SIA Engineering is a subsidiary of Singapore Airlines (SGX: C6L). It also counts Temasek as one of its major shareholders.

It is tangentially associated with the airline industry, but it doesn’t have the same financial characteristics of an airline company. In other words, it doesn’t have high operational gearing and it doesn’t have low margins. One other thing, it is also quite profitable.

SIA Engineering services aircraft. It maintains, repairs, and overhauls aircraft engine for around 80 different airlines. But apart from ensuring that the engines purr when they are supposed to, it also maintains airframes, modifies cabins and even manufactures aircraft cabin equipment.

Its expertise in aircraft maintenance is underlined by its high Net Income Margin. This can normally indicate a competitive advantage through stronger pricing power, which is one of Buffett’s selection criteria. Its margin of 23% is not only consistently higher than the market average but also higher than, say, regional rival Hong Kong Aircraft Engineering (HKSE: 44), which boasts a Net Income Margin of 15%.

Buffett also likes companies with low earnings volatility and SIA Engineering’s earnings have been as reliable as the day is long. Its net income over the last years has been clustered around $260m. Apart from low earnings volatility, Buffett also warms to companies with low stock price volatility. In the case of SIA Engineering, its share price volatility of 16% compares well with the market volatility of 18%.

Another item on Buffett’s checklist is efficiency. In the case of SIA Engineering, its Asset Turnover of 0.7 compares favourably with the average of 0.5 for the 30 companies that make up the Straits Times Index (SGX: ^STI). It suggests that the company is generating 70 cents of revenue for every dollar of asset employed in the business.

The company’s Return on Equity of 20%, which is another of Buffett’s gauges, is also higher than the blue-chip average of 9%. What’s more, SIA Engineering has not achieved this through excessive borrowings. Its Leverage Ratio of 1.2 is quite a bit lower than the market average.

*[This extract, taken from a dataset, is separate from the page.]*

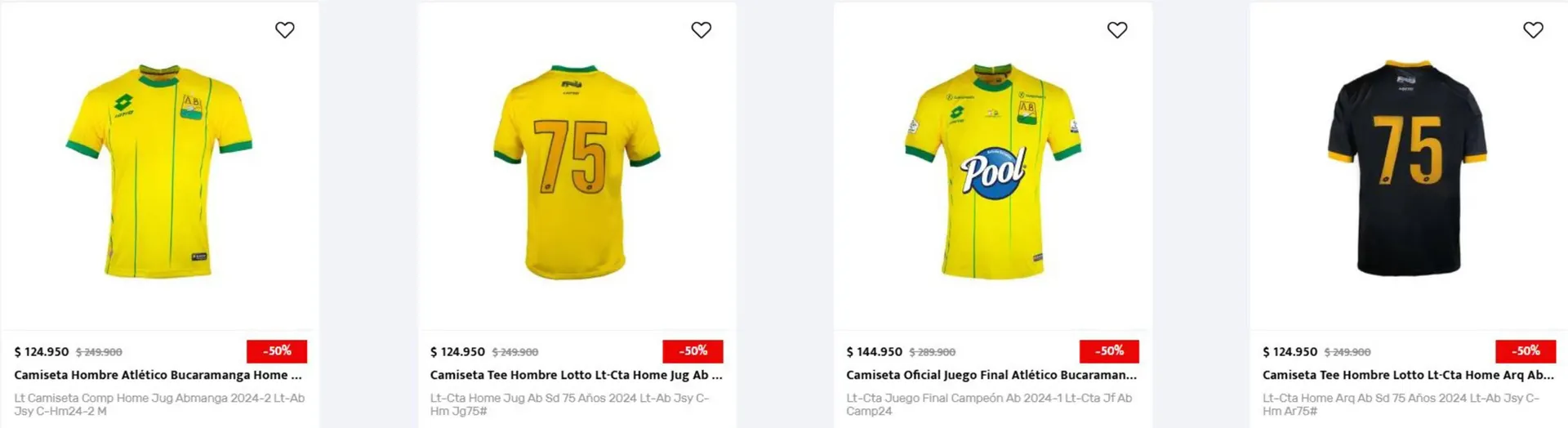The height and width of the screenshot is (428, 1568).
Task: Click -50% discount tag on Pool jersey
Action: pos(1109,351)
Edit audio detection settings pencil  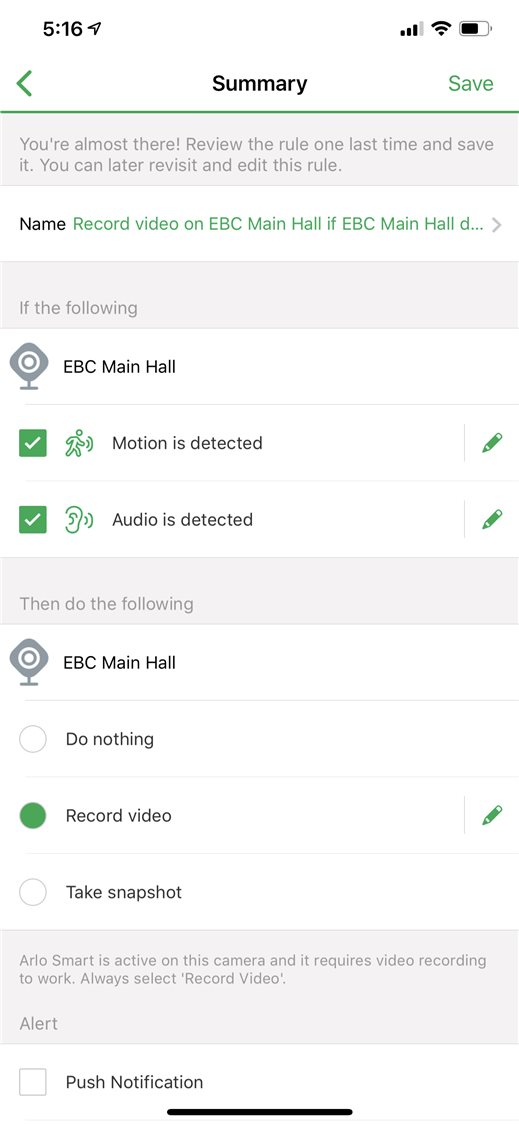pos(492,519)
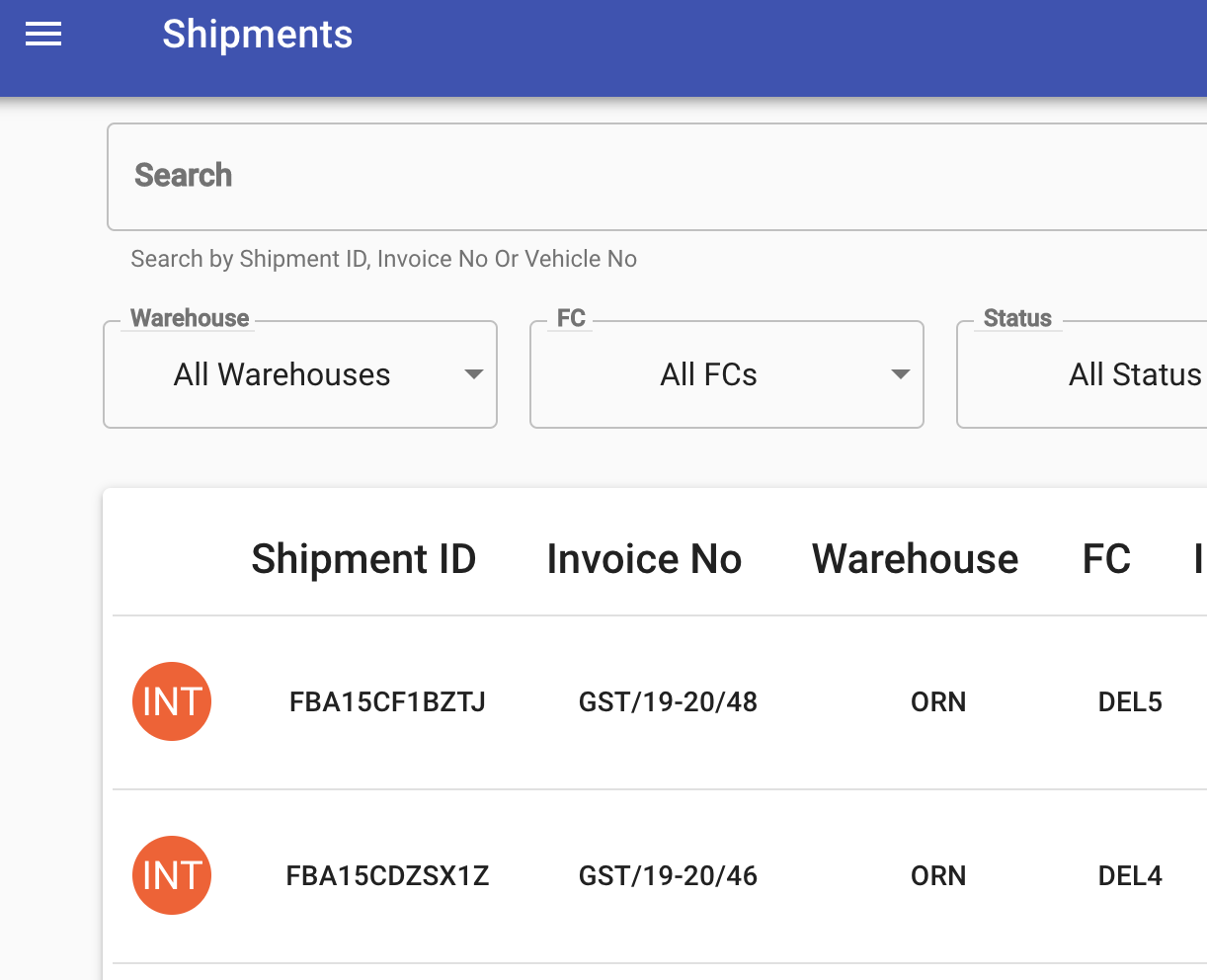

All told, SIA Engineering looks good. However, it is not cheap.

With a market value of S$5.7b, it is valued at more than four times its book value, which could make Buffett think twice. But in its defence, SIA Engineering has grown its dividend from eight cents per share in 2005 to 22 cents per share last year. That could go some way to explain its impressive total return, which amounts to over 15% a year over the same period. That could also be why investors are prepared to pay as much as 20 times earnings for the company’s shares.